The SN is divided into the pars compacta (SNpc), which is densely packed with neuromelanin-containing dopaminergic cells, as well as the pars reticulata (SNpr), which is formed by loose aggregations of GABAergic medium and large neurons. In the SNpc, immunostaining with calbindin D28K was able to distinguish five subgroups of neuromelanin-containing dopaminergic cells in calbindin-negative zones called nigrosomes [9]. Using Perl’s staining, the nigrosomes were also proven to be relatively low in iron content compared to the immediate environs [5, 10]. The largest of the five nigrosomes is labelled nigrosome-1 (N1) and positioned in the dorsolateral SN [5].

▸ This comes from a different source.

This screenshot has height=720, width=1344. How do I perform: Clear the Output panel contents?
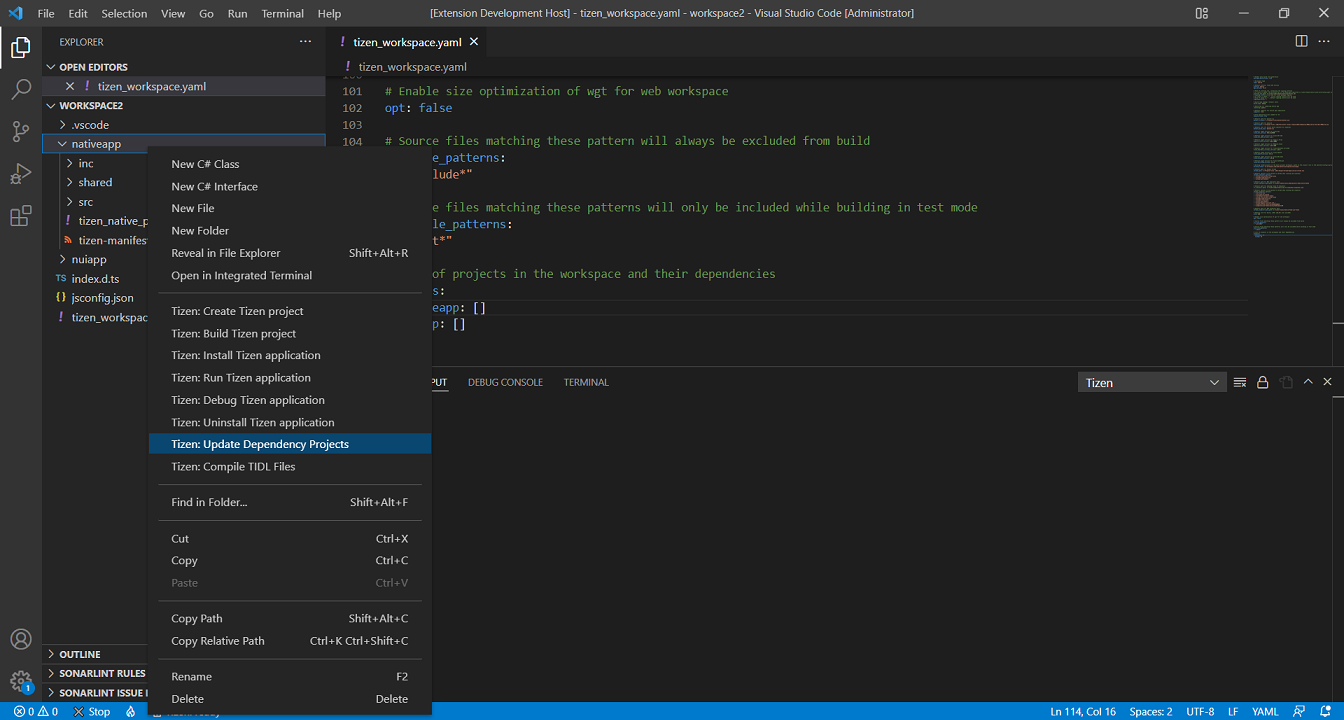1239,381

Postmortem studies in PD have shown that dopaminergic neuronal loss is heterogeneous with the ventrolateral part of the SN being almost destroyed. Meanwhile, its dorsal part is only partly damaged. The neuronal loss is greater in the nigrosomes than other SN subregions with maximal loss (98%) of N1, then spreading to the matrix and other nigrosomes [9, 11]. Cellular degeneration in the SN is associated with a 30–35% increase of iron (total and ferric iron) content in the SNpc of patients with PD [12, 13]. This iron accumulation may be a nonspecific product of cellular degeneration rather than a cause.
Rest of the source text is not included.